- [Information supplied]:

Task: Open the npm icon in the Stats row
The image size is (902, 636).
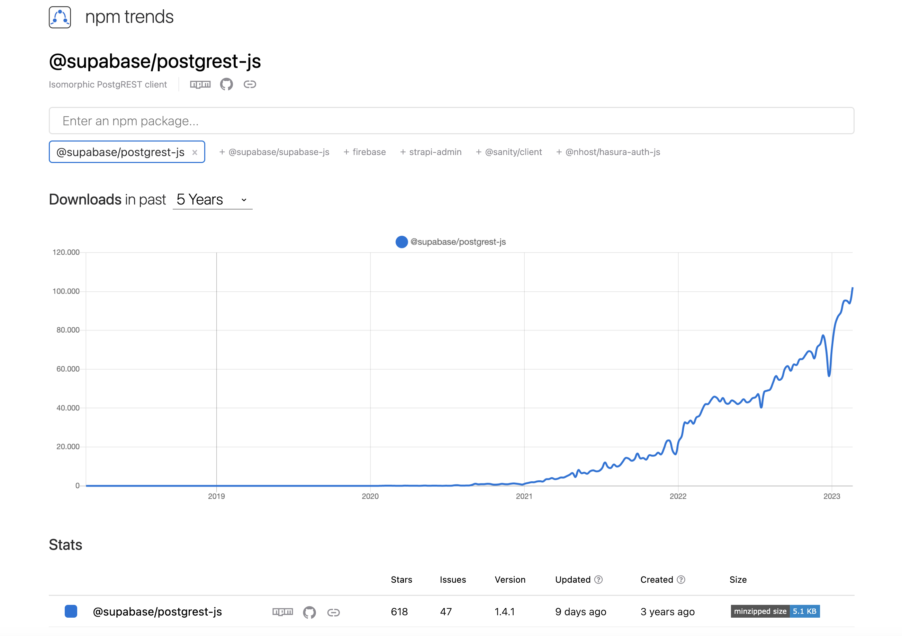Action: 283,612
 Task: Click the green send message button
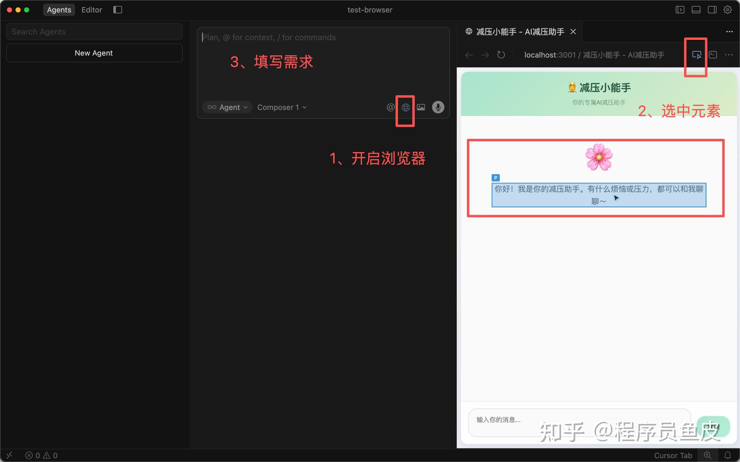(713, 426)
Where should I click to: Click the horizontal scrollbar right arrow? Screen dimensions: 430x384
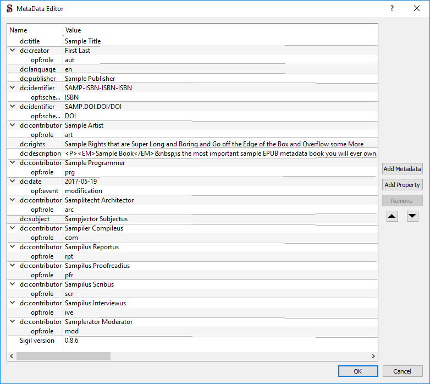point(373,356)
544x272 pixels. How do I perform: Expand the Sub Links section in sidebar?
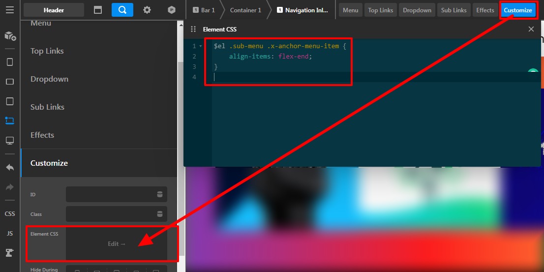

- [Exercise brief]: Transcribe all of the material above word for word, omitting the pictures.

- [Answer to this task]:
Task: Open the npm icon in the Stats row
The image size is (902, 636).
Action: 283,612
 Task: Click the green send message button
(713, 426)
Where should I click to: Click the horizontal scrollbar right arrow? Screen dimensions: 430x384
point(373,356)
544x272 pixels. How do I perform: Expand the Sub Links section in sidebar?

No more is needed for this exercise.